Problem to work on » Retype every line of the data between the line holding "How do I perform: Click the Template" and the line holding "(x=506, y=45)", inclusive, with no changes.

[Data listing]
>> START

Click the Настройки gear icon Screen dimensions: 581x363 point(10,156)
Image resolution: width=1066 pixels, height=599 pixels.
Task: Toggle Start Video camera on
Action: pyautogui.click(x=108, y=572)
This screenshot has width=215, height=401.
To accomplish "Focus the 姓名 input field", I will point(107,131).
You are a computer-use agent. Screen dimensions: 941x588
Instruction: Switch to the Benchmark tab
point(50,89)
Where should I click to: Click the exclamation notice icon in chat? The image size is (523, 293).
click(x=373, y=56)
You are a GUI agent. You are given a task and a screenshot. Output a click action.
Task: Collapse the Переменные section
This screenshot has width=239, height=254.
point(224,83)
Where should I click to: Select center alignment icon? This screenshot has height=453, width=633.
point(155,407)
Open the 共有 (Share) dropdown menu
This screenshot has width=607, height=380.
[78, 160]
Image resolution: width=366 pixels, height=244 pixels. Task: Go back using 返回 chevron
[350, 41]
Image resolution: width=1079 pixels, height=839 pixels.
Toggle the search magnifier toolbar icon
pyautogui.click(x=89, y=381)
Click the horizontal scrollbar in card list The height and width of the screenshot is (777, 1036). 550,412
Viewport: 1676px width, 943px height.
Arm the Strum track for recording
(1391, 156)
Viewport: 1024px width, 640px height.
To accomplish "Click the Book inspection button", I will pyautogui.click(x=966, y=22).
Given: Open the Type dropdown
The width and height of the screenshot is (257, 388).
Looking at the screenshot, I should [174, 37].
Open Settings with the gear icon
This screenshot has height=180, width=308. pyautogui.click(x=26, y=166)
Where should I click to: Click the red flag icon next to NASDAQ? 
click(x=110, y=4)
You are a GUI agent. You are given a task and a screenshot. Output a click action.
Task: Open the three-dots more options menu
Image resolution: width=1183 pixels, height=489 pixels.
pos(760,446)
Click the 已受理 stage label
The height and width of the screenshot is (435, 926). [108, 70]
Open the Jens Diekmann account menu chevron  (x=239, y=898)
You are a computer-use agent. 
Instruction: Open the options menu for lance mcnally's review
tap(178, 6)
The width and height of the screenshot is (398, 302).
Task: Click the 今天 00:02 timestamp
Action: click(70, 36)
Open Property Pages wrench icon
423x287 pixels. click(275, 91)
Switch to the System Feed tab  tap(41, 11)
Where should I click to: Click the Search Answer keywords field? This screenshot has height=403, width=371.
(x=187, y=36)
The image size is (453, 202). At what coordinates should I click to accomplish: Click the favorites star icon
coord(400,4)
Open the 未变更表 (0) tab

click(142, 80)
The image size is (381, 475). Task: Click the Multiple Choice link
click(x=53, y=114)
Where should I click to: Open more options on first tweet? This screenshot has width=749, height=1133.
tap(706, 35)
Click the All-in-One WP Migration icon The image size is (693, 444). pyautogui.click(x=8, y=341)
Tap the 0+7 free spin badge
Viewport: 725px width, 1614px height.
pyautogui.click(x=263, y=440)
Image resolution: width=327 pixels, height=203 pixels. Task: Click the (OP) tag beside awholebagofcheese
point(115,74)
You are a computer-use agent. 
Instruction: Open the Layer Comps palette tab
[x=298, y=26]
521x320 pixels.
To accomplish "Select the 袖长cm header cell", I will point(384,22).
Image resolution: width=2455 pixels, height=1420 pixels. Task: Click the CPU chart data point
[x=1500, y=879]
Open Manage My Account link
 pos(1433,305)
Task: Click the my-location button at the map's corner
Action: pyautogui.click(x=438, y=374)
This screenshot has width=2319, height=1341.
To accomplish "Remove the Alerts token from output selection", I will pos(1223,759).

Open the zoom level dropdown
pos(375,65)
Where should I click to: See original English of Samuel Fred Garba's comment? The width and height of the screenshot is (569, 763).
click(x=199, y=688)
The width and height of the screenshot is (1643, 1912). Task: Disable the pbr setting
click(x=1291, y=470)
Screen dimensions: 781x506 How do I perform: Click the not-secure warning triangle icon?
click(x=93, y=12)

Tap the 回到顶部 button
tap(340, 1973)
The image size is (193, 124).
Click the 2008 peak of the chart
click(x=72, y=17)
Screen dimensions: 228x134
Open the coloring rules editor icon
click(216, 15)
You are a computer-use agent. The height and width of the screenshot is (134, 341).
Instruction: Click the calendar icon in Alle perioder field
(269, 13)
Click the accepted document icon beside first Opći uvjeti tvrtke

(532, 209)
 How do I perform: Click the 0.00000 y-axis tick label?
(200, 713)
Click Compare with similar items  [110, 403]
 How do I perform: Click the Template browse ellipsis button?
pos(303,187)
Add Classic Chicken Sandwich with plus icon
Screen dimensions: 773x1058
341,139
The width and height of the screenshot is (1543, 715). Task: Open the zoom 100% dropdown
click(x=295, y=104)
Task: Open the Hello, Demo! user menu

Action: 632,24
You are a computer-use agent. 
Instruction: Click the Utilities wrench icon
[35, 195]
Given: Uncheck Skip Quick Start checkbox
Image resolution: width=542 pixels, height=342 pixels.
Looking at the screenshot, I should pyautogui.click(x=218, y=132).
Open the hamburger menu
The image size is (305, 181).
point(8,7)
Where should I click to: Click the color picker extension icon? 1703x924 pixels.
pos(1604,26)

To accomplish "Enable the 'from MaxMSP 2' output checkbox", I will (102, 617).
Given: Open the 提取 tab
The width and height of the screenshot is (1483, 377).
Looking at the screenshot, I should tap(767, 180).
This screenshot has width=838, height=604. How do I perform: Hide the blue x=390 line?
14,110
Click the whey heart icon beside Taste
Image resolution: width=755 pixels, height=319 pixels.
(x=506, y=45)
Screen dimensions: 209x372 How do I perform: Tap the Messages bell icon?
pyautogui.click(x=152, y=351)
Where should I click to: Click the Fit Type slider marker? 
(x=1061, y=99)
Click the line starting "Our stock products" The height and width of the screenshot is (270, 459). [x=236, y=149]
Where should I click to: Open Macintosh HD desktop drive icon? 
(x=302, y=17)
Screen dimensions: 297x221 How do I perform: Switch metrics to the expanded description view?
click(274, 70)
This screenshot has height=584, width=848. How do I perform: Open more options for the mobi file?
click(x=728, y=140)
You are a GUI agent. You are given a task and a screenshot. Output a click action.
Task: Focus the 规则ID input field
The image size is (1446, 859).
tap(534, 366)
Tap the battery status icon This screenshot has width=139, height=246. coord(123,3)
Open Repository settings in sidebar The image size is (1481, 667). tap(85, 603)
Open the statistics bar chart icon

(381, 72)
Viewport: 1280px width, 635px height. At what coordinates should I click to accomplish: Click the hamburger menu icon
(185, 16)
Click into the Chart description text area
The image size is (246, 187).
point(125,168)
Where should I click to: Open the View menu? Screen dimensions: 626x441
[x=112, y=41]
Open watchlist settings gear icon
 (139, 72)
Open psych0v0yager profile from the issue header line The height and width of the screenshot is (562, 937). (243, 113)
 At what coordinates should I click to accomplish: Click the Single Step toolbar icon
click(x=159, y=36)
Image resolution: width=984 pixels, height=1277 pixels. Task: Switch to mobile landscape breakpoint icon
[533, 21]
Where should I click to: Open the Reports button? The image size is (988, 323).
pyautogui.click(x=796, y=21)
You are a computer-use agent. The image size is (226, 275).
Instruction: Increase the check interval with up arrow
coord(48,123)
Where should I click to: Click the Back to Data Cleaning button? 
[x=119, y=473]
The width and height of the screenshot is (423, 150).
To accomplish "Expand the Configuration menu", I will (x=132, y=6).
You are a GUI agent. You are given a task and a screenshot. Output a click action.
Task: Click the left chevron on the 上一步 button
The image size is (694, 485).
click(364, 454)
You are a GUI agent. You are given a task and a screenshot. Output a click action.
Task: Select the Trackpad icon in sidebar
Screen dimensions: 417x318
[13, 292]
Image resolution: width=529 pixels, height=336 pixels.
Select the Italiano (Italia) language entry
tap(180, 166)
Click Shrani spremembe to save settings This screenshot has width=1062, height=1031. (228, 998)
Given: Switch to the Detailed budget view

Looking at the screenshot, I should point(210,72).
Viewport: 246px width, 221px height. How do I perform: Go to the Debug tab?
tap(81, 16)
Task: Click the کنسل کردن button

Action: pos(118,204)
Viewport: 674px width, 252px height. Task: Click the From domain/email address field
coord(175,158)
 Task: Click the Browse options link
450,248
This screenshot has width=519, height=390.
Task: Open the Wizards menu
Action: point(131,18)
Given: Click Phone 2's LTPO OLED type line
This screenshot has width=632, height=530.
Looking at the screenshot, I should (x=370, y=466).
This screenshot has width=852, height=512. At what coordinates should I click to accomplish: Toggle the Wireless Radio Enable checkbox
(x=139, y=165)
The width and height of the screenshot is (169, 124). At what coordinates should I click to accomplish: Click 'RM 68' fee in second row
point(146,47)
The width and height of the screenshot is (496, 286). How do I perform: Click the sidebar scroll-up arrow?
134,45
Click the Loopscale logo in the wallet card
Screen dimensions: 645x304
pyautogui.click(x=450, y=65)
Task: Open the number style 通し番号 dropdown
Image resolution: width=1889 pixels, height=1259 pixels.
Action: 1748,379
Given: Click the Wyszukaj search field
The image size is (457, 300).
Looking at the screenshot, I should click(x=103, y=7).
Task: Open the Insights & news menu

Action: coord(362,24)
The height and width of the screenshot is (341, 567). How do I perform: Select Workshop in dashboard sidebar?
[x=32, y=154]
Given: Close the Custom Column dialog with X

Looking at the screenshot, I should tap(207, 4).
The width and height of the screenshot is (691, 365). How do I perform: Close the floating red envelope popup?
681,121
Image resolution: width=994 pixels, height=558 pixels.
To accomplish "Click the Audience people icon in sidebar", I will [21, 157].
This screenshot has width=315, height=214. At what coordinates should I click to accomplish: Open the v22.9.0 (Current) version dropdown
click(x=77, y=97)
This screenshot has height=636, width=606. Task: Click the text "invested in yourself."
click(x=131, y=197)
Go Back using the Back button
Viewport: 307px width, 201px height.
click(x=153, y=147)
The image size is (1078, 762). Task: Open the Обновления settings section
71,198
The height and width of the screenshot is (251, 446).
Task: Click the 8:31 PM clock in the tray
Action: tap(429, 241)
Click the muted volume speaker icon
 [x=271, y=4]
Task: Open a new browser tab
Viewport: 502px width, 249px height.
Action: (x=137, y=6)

>> END

Response »
 How do I perform: Click the Template browse ellipsis button?
pos(303,187)
Add Classic Chicken Sandwich with plus icon
Screen dimensions: 773x1058
341,139
The width and height of the screenshot is (1543, 715). Task: Open the zoom 100% dropdown
click(x=295, y=104)
Task: Open the Hello, Demo! user menu

Action: 632,24
You are a computer-use agent. 
Instruction: Click the Utilities wrench icon
[35, 195]
Given: Uncheck Skip Quick Start checkbox
Image resolution: width=542 pixels, height=342 pixels.
Looking at the screenshot, I should pyautogui.click(x=218, y=132).
Open the hamburger menu
The image size is (305, 181).
point(8,7)
Where should I click to: Click the color picker extension icon? 1703x924 pixels.
pos(1604,26)

To accomplish "Enable the 'from MaxMSP 2' output checkbox", I will (102, 617).
Given: Open the 提取 tab
The width and height of the screenshot is (1483, 377).
Looking at the screenshot, I should tap(767, 180).
This screenshot has width=838, height=604. How do I perform: Hide the blue x=390 line?
14,110
Click the whey heart icon beside Taste
Image resolution: width=755 pixels, height=319 pixels.
(x=506, y=45)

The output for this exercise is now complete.